A quick moment of silence followed the end of the race as all eyes turned to the scoreboard to see who had won. And the Spartans swimmers found out they were the champs when Bainbridge’s huge cheering section erupted in the stands.
Rodriguez said her mind was blank, except for one thought: “You just need to race your heart out.”
“When I was swimming the race, I wasn’t thinking at all. I was like, ‘I just got to go!’” Rodriguez said.
“When it was my turn to go in, I knew it was going to be really close at the finish,” Hayes added. “I was just going to give it my all.”

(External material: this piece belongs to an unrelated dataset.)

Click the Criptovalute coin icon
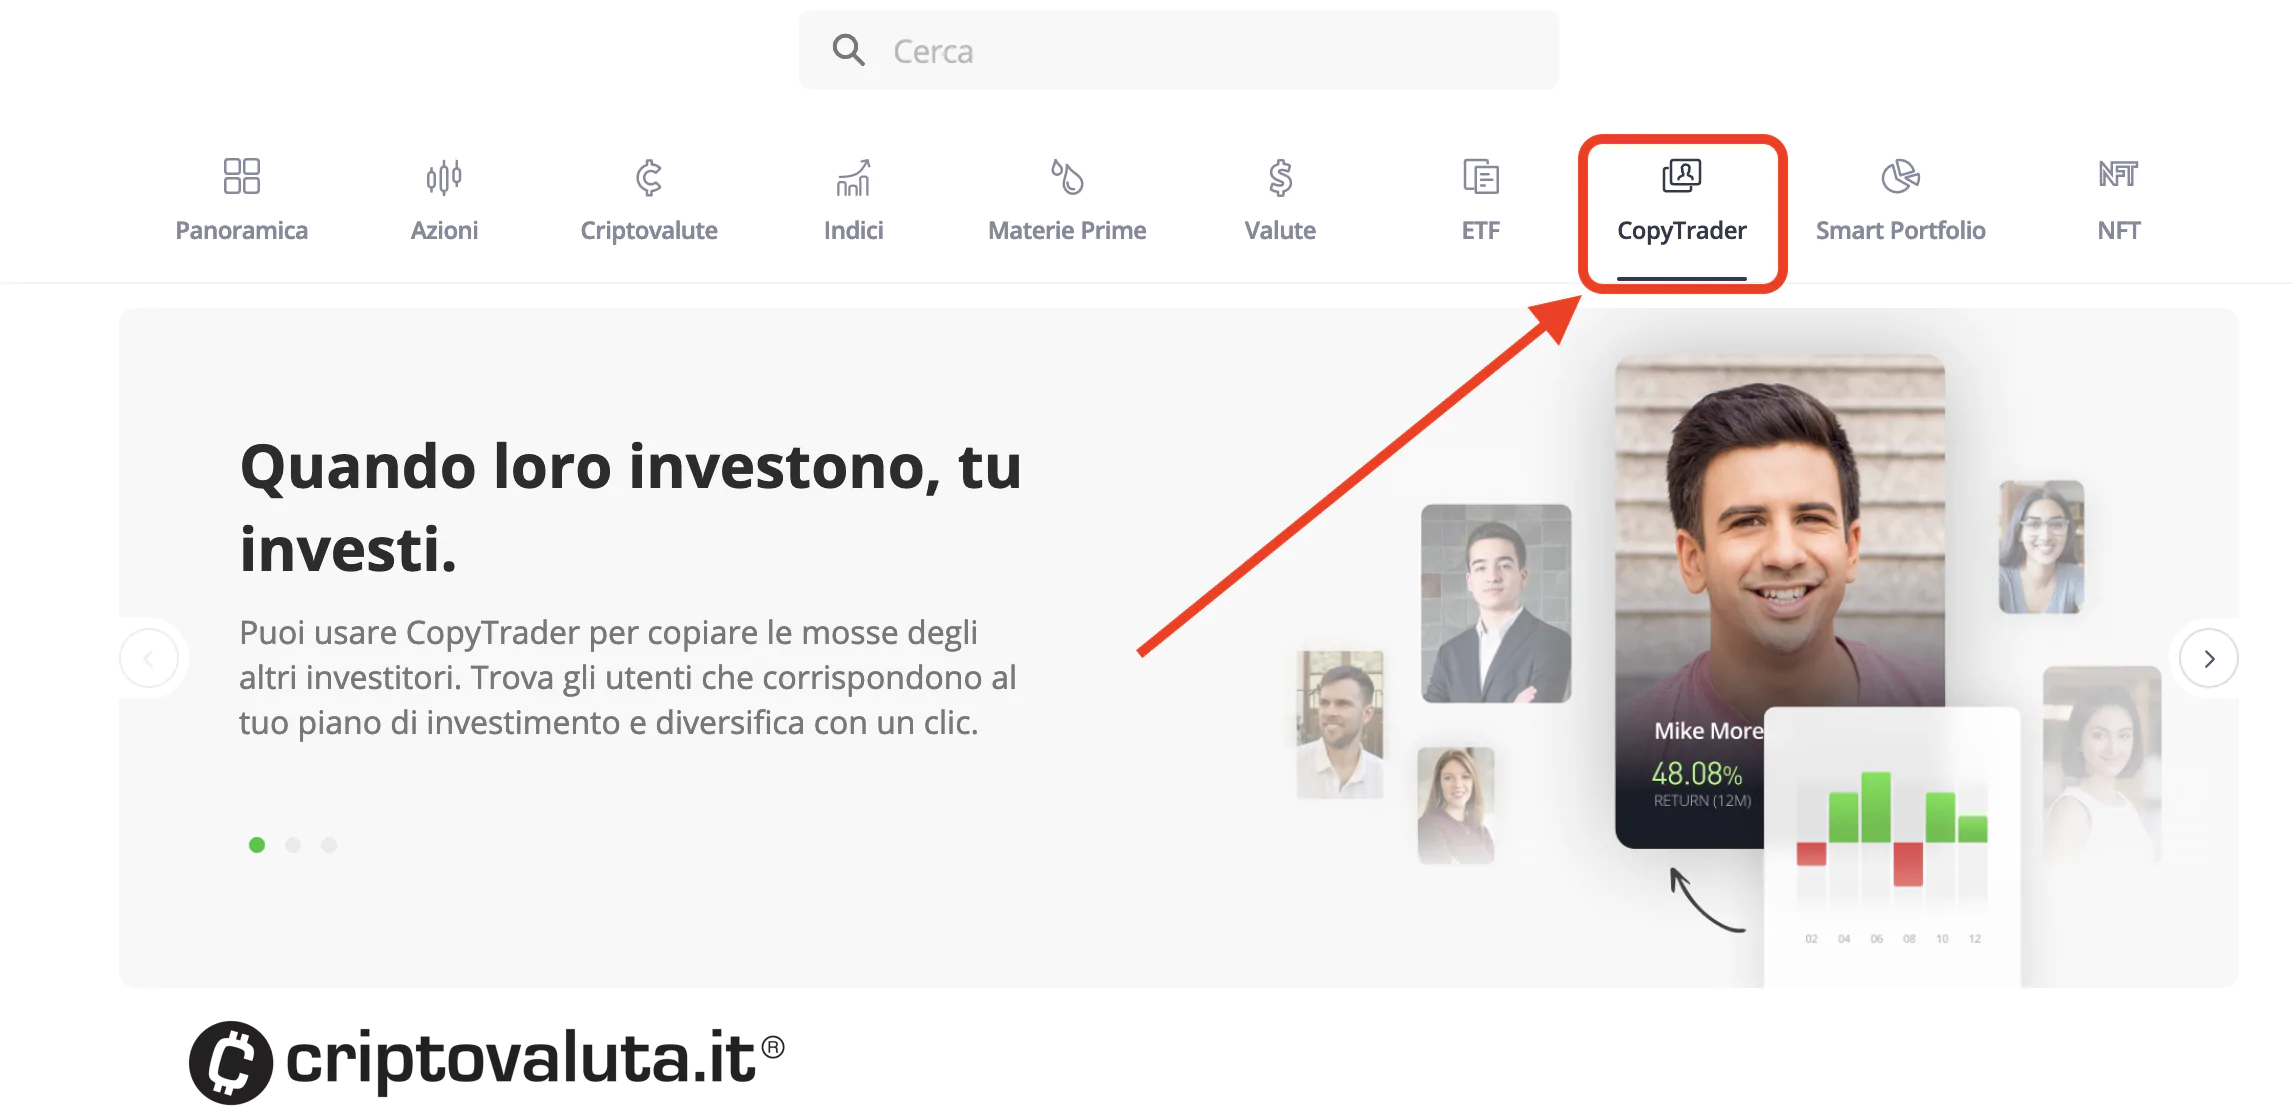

“Seeing the scoreboard, seeing that we got first, it was really cool,” she said.
It was a special race especially for Lee and Tonsmann, who placed third in the 200 free relay as sophomores on the team and second place last year, as juniors.
“We always kind of felt like the underdog to Lakeside,” Tonsmann said. “So when [Hayes] touched the wall first, it seemed very unbelievable. And very exciting because we knew that all of our practice had paid off.”
As thrilling as that race was, Lee said it wasn’t what she would remember most about her final trip to State as a Spartan.
Instead, she’ll remember her teammates, coaches and the many, many supporters on Bainbridge.
“All the numbers kind of fade way,” Lee said.
Bullock also got an impressive nod from her fellow swim coaches, and was named Coach of the Year at the meet.
“Sarah Bullock is a phenomenal swim coach in every way! She has great technical knowledge, truly cares for her student-athletes and pushes them to be their best possible self,” said BHS Athletic Director Kaycee Taylor. “Her program is consistently successful and that is in no short order due to her leadership skills and abilities.”
“It was so nice to be given this award by my peers,” Bullock said.
“I think they recognized what a special group of talented, spirited and unified group of athletes we have on this team,” the coach added. “They make me look good!”
Tonsmann said her coach’s honors was her best memory from this year’s state meet.
“When we were coming off the podium and they announced Sarah as the Coach of the Year, I was so happy,” she said.
“It was amazing standing at the top of the podium, but it was even better when our coach who helped us get there got to be recognized.”